• _Work instructions_: Which lines below contain the word "should" with its case matching exactly? Show each of those lines in full.

• _Material for the task_:
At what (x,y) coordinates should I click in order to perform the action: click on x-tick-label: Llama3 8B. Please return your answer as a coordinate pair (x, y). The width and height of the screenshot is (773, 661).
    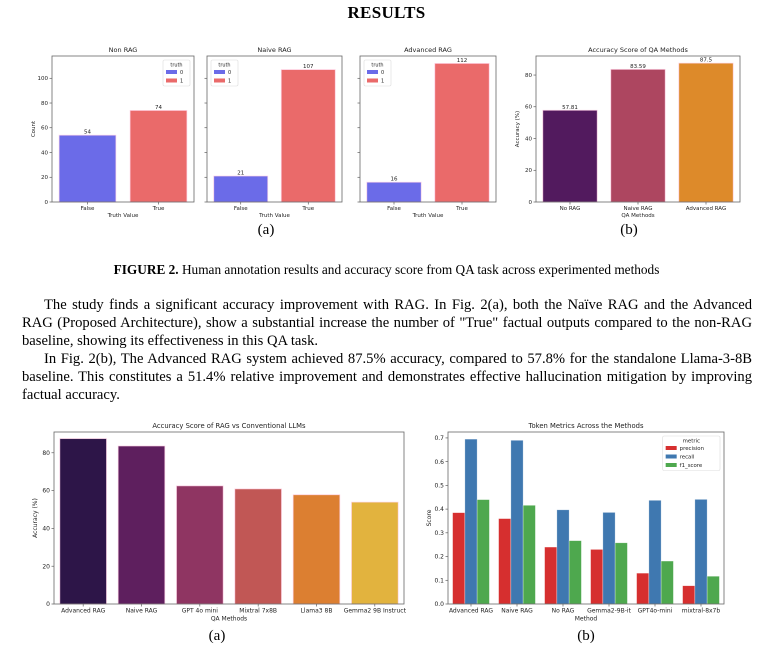
    Looking at the image, I should click on (317, 612).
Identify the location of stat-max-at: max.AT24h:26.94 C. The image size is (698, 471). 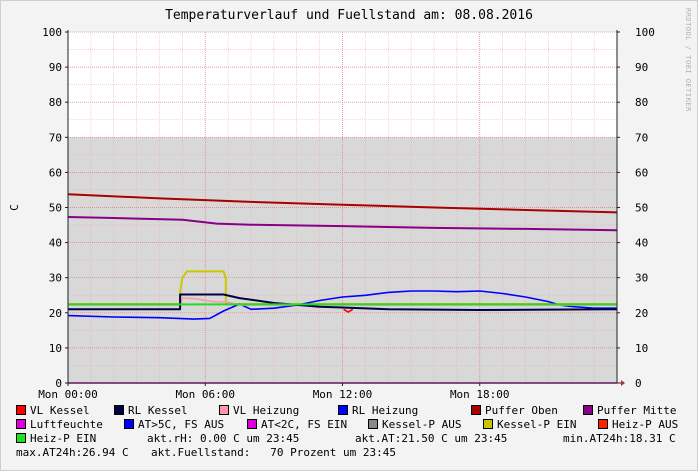
(72, 452).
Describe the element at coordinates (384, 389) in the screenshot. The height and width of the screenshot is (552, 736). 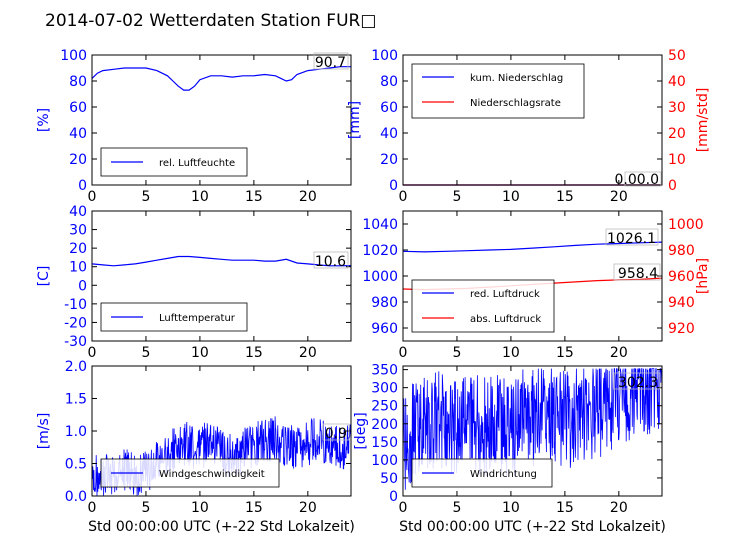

• _Answer space_:
At what (x,y) coordinates should I click in order to perform the action: click on x-tick-label: Llama3 8B. Please return your answer as a coordinate pair (x, y). The width and height of the screenshot is (773, 661).
    Looking at the image, I should click on (317, 612).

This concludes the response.